Что она там делала? Одному Богу известно! Только отовсюду раздавались таинственные звуки: то дрова шевелились, то сваливался с грохотом ящик… Потом наступала тишина… Из всех уголков, которые предлагал ей наш старый дом, она больше всего любила чердак. И пропадала там каждый божий день после обеда до темноты. Это было ее излюбленное прибежище, ее рай. Там стояли в ряд старые, обитые медными гвоздиками и обшитые материей из козьей шерсти чемоданы. Эти столетние чемоданы были набиты всевозможной ветошью: жакеты в цветочек, атласные жилеты, пожелтевшие кружева, вышивки, туфли-лодочки с серебрёными пряжками, лакированные сапожки. А какие платья! Из розового шелка или из парчи с серебряной и золотой нитками, с пюсовыми оборками, блестками и пурпуром! Цвета, конечно, выцвели и пахло старьем, но какая все же прелесть! Ибо все это еще хранило ароматы лаванды и яблок. Я был от этого без ума. И это были не единственные сокровища! На гвоздях висели тронутые временем фамильные портреты. В углу стояла горка керамической посуды. Два серебрёных подсвечника смиренно покоились на сундуке черного дерева. Книги в кожаных переплетах лежали на полу среди груды пожелтевшей бумаги, в которой крысы наделали себе нор. Наконец, под потолком висело старое чучело крокодила, подарок дяди Ганнибала, мореплавателя.



Когда тетя Мартина поднималась на чердак, ничто в мире не могло ее оттуда выманить. Она закрывалась изнутри на два оборота ключа. И следовать за ней я не имел права.

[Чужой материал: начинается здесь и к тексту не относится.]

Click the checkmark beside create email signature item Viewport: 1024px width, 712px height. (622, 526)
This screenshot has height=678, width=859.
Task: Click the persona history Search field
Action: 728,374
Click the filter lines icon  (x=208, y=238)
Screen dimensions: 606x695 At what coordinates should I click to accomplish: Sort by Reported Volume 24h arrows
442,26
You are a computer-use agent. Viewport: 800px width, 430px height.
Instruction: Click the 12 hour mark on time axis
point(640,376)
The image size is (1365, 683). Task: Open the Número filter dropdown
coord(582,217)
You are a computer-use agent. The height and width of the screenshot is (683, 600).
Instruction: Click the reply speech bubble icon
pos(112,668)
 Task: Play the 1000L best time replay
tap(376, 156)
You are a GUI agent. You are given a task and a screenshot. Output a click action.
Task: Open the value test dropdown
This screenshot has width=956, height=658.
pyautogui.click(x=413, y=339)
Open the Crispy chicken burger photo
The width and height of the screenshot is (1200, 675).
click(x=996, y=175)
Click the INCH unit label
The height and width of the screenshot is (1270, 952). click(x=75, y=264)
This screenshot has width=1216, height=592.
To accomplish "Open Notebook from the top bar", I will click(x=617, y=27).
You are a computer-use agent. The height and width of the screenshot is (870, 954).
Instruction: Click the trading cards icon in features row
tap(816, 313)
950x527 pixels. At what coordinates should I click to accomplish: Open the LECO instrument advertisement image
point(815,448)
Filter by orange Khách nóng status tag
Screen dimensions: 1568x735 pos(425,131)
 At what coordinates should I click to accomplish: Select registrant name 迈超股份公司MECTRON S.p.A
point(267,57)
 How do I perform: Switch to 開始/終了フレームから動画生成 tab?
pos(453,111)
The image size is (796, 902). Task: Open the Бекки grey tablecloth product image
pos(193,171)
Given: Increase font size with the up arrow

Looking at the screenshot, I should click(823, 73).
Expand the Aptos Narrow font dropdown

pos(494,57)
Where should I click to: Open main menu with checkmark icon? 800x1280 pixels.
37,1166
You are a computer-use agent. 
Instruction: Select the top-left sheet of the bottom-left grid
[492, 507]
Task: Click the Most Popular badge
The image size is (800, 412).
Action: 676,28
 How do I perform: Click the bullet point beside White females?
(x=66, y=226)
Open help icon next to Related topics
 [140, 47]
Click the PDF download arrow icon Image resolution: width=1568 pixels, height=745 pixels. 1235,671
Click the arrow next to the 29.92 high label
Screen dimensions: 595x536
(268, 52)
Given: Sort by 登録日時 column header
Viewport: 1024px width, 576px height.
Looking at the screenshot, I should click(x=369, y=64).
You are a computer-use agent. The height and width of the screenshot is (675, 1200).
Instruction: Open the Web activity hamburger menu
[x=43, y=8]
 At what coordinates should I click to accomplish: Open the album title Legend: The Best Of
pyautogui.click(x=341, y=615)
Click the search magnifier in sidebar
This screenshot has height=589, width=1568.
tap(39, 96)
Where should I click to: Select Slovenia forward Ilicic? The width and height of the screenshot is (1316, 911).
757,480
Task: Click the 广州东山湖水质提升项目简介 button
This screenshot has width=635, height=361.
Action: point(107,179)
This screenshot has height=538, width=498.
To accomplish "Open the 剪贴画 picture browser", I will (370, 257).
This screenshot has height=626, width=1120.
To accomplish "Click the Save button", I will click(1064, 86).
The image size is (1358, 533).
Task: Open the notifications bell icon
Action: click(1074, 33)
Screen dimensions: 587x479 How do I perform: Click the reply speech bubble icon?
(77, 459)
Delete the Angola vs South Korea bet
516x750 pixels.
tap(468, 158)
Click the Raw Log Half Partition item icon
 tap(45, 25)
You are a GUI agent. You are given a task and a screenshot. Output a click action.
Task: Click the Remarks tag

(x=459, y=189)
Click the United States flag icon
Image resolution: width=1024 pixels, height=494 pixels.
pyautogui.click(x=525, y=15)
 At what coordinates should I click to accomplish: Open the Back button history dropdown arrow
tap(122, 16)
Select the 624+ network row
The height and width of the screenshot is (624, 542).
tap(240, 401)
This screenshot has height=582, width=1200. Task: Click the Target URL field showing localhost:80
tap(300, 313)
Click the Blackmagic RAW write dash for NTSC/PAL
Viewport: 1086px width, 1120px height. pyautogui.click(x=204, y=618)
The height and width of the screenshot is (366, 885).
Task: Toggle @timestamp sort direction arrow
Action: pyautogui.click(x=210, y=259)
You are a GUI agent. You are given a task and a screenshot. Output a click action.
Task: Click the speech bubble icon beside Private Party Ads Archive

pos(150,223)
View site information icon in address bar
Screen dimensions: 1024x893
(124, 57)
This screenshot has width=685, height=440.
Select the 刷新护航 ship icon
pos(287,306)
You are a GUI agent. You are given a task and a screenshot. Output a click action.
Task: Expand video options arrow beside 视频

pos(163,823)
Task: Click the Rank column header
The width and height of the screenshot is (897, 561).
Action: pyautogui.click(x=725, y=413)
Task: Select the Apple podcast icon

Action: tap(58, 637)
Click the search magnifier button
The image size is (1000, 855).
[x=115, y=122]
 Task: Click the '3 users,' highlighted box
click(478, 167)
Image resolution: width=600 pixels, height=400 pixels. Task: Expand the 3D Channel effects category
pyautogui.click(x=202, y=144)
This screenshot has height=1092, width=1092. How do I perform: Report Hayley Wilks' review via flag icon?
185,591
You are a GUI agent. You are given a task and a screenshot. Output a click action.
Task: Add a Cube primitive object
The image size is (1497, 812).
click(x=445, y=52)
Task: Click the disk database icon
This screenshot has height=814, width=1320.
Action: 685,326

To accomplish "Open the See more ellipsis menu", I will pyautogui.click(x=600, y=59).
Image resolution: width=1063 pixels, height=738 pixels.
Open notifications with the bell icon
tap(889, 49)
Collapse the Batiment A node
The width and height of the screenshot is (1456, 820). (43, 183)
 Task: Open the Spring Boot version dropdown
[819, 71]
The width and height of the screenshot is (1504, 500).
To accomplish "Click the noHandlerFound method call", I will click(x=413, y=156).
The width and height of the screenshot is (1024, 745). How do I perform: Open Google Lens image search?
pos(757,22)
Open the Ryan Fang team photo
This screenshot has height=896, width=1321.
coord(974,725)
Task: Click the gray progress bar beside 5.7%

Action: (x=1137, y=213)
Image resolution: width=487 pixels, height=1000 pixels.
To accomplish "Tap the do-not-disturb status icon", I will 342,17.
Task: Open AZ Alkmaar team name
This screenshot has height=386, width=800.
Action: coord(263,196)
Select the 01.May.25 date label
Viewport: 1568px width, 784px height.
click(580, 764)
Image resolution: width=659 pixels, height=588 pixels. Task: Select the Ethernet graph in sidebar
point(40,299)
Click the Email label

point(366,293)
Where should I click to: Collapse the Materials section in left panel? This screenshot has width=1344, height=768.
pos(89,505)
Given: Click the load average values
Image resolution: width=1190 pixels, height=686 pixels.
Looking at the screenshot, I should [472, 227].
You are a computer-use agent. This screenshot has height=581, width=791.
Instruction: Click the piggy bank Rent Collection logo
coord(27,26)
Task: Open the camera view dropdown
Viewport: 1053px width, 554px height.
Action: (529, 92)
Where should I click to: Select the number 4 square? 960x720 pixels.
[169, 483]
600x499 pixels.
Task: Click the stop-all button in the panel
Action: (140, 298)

– Иди играть в сад, – говорила она. – Мне надо перебрать ветошь.

Я все понимал с полуслова. Предоставленный сам себе, я бродил без дела по дому или сидел под смоковницей у колодца.

Именно под смоковницей вешним апрельским утром мною неожиданно овладело искушение. Оно сумело меня уговорить. Это было весеннее искушение, самое безобидное на свете. Оно искушает всех, кто чувствителен к чистому небу, нежным листьям и распустившимся цветам.



Поэтому я не устоял.


Я ушел в поля. Ах! Как билось мое сердце! Весна сияла во всей своей красе. Когда я открыл ворота, за которыми начинался луг, тысячей запахов травы, деревьев, молодых побегов повеяло мне в лицо. Я добежал, не оглядываясь, до небольшой рощицы.

Она гудела от пчел. Насыщенный пыльцой воздух вибрировал от трепета их крыльев. Недалеко, в белоснежной купе цветущего миндаля, ворковали молодые голуби. Я был опьянен.

Узкие луговые тропинки как бы исподволь манили меня. «Пойдем! Что тебе стоит сделать еще несколько шагов? До первого поворота недалеко. Ты остановишься у куста боярышника». От этого зова у меня кружилась голова. Ступив однажды на извилистые тропинки между изгородями с сидящими на них птицами и кустами можжевельника с голубыми ягодами, разве можно было остановиться?

 

Чем дальше я шел, тем больше меня влекла дорога. Между тем с каждым шагом она становилась все более дикой.

Обработанные поля исчезли, земля стала жирной, всюду росла высокая серая трава или молодые ивы. Порывы ветра приносили запах влажного ила.

Вдруг передо мной словно выросла дамба. Это была высокая земляная насыпь, увенчанная тополями. Я взобрался наверх и увидел давно желанную реку.

Это была широкая река. Она текла на запад. Мощное течение реки, напоенное растаявшим снегом, несло вырванные с корнем деревья. Вода была тяжелая и мутная. Иногда необъяснимо образовывались огромные водовороты, в которые затягивались обломки, вырванные в верховьях. Встречая на своем пути преграду, река грозно рокотала. Огромная толща воды шириной пятьсот метров монолитным валом двигалась к берегу. В середине отчетливо различалось бурное течение, темный гребень которого пенился в илистой воде. Он казался таким жутким, что у меня по спине побежали мурашки.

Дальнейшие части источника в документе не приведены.